- _Problem statement_:
What lines of the data hold the string "panel"? Pull each one out.

┄┄┄┄┄┄┄┄┄┄

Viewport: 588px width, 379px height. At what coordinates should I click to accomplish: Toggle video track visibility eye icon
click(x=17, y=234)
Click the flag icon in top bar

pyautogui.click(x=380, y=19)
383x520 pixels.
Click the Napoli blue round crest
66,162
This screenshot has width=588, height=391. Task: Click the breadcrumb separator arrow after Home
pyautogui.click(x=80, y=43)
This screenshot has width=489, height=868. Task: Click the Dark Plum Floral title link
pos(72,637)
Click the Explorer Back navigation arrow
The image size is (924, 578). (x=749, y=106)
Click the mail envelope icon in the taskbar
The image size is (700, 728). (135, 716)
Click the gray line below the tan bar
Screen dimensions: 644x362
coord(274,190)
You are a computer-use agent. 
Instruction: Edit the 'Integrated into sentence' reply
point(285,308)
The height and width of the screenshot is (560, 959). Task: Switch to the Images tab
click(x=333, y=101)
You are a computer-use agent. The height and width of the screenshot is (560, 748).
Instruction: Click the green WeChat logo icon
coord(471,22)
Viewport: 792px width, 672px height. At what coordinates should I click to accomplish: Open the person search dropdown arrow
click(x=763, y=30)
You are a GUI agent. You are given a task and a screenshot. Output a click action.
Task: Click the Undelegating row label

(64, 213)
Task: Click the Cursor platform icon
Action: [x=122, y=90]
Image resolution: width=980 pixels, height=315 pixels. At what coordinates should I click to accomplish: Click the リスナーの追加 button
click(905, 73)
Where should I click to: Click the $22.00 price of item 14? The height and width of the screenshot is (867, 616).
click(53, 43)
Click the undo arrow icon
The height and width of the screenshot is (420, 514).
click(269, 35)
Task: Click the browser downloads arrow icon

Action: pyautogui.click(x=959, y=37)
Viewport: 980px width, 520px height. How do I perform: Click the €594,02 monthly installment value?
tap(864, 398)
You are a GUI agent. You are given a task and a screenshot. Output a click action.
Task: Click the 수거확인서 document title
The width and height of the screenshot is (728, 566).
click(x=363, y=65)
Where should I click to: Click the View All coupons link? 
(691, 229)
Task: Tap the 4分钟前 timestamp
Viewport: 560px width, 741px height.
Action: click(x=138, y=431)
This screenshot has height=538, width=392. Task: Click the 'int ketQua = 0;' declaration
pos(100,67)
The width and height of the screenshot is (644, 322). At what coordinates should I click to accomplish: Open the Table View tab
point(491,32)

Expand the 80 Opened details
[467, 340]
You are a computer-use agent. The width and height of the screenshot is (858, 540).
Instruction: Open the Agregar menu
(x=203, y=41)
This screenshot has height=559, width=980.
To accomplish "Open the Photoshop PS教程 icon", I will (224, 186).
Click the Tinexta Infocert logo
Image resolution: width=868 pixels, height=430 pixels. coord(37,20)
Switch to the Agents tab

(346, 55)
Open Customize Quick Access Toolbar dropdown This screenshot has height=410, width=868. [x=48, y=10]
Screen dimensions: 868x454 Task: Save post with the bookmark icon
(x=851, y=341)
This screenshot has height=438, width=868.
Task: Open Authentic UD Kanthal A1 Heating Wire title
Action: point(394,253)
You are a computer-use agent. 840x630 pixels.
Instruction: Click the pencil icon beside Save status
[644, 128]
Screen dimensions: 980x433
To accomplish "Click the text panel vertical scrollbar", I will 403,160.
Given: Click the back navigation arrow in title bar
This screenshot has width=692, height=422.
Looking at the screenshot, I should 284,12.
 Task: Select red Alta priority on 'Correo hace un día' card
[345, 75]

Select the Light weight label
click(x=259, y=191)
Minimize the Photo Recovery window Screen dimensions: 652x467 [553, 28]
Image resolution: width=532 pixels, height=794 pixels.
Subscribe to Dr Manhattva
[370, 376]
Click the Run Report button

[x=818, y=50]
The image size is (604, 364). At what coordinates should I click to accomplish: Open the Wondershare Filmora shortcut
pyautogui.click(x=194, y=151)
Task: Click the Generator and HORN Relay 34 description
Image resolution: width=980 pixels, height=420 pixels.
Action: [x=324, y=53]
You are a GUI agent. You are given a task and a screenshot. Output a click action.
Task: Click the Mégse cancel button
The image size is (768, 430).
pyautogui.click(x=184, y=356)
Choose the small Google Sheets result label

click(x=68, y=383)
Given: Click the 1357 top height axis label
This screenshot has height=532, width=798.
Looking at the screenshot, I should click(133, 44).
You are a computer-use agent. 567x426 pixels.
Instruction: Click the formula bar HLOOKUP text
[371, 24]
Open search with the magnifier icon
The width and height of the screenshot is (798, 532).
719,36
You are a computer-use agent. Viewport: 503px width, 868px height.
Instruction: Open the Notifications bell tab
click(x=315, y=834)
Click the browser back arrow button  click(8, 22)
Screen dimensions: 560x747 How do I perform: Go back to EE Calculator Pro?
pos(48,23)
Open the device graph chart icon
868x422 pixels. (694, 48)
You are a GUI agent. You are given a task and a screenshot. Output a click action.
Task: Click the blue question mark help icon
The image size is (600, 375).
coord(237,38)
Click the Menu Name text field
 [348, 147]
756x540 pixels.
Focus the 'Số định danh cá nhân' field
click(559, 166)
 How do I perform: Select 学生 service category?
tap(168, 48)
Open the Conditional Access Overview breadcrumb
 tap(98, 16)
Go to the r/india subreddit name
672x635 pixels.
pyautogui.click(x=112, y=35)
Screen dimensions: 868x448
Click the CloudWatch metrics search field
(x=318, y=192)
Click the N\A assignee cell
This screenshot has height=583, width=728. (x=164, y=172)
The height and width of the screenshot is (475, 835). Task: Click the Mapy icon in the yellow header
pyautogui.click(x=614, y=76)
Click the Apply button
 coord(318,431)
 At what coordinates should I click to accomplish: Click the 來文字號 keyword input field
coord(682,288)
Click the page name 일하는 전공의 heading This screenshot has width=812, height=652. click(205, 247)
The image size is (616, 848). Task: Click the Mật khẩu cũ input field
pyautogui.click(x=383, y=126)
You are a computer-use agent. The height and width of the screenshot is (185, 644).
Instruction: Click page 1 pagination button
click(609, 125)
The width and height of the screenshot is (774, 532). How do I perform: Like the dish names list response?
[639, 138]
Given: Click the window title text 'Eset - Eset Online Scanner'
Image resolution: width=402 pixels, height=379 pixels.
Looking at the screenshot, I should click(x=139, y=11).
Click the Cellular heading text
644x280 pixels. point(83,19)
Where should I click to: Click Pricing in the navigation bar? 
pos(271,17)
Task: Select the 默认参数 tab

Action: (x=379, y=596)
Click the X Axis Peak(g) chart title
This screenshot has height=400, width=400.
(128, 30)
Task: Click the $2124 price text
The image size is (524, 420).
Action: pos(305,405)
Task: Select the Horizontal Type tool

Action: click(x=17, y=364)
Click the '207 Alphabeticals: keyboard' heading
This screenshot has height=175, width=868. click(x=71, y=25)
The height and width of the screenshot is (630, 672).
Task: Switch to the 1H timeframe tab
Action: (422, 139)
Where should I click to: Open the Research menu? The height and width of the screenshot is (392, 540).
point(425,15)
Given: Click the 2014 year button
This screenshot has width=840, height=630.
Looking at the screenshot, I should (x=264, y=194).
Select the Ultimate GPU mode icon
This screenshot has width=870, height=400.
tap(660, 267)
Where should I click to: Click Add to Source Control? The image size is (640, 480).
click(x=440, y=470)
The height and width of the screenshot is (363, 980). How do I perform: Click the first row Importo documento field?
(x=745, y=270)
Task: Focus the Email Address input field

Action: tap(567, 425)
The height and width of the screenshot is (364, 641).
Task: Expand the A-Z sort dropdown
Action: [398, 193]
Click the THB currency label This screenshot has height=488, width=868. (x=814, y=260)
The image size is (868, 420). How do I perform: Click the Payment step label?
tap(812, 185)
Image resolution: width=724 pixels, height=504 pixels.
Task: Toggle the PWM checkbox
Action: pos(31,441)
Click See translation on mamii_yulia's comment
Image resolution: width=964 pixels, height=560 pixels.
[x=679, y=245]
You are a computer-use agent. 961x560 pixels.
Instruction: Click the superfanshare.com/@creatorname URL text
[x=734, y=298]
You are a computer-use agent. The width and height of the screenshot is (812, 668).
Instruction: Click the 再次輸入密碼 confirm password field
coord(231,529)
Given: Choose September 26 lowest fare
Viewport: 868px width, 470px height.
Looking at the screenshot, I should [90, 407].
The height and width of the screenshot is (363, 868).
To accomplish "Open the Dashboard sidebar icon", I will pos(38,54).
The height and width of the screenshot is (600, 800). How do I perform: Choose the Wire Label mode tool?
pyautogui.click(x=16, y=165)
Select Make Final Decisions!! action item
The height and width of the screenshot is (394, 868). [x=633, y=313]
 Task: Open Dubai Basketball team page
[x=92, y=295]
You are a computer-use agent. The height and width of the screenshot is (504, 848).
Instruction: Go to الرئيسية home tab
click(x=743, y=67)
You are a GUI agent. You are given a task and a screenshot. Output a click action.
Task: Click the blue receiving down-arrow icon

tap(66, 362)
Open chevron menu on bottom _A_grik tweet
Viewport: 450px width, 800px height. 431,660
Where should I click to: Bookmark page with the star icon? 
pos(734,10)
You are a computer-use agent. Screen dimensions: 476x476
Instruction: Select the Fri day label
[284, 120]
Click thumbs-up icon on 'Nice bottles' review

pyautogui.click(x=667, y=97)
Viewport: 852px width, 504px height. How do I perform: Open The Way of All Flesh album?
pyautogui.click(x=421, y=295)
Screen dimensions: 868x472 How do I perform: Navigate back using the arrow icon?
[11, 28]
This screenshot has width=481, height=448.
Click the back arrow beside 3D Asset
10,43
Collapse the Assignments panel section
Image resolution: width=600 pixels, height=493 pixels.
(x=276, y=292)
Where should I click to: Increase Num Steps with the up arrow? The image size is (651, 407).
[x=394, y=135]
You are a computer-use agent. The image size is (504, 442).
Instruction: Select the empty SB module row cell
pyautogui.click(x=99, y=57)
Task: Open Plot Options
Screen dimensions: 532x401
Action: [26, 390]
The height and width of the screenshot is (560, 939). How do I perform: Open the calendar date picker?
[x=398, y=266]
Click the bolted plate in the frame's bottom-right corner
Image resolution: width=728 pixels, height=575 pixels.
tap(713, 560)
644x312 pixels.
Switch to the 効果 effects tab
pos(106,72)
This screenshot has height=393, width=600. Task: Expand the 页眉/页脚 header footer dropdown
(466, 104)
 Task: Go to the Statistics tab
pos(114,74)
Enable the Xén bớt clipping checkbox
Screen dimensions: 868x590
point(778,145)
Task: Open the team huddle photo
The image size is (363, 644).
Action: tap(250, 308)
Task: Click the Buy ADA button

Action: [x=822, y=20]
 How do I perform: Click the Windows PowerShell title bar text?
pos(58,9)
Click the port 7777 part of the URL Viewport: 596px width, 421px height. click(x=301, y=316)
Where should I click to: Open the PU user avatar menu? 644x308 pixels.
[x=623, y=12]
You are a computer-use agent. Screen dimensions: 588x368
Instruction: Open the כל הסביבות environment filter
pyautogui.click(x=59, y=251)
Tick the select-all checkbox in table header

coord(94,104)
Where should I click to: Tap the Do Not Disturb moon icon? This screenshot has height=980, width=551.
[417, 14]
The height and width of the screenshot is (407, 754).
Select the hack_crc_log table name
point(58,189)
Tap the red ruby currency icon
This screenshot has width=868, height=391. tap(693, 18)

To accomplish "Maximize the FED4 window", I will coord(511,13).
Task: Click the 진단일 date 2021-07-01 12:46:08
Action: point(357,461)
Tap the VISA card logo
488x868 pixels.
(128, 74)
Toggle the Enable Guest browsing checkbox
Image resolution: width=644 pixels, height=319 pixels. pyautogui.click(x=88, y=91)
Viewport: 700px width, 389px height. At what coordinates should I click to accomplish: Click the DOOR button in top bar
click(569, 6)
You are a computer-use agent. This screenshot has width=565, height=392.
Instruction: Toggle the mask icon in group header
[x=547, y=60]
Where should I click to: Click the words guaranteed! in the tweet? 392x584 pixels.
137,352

┄┄┄┄┄┄┄┄┄┄

- _Task answer_:
To accomplish "Click the text panel vertical scrollbar", I will 403,160.
Collapse the Assignments panel section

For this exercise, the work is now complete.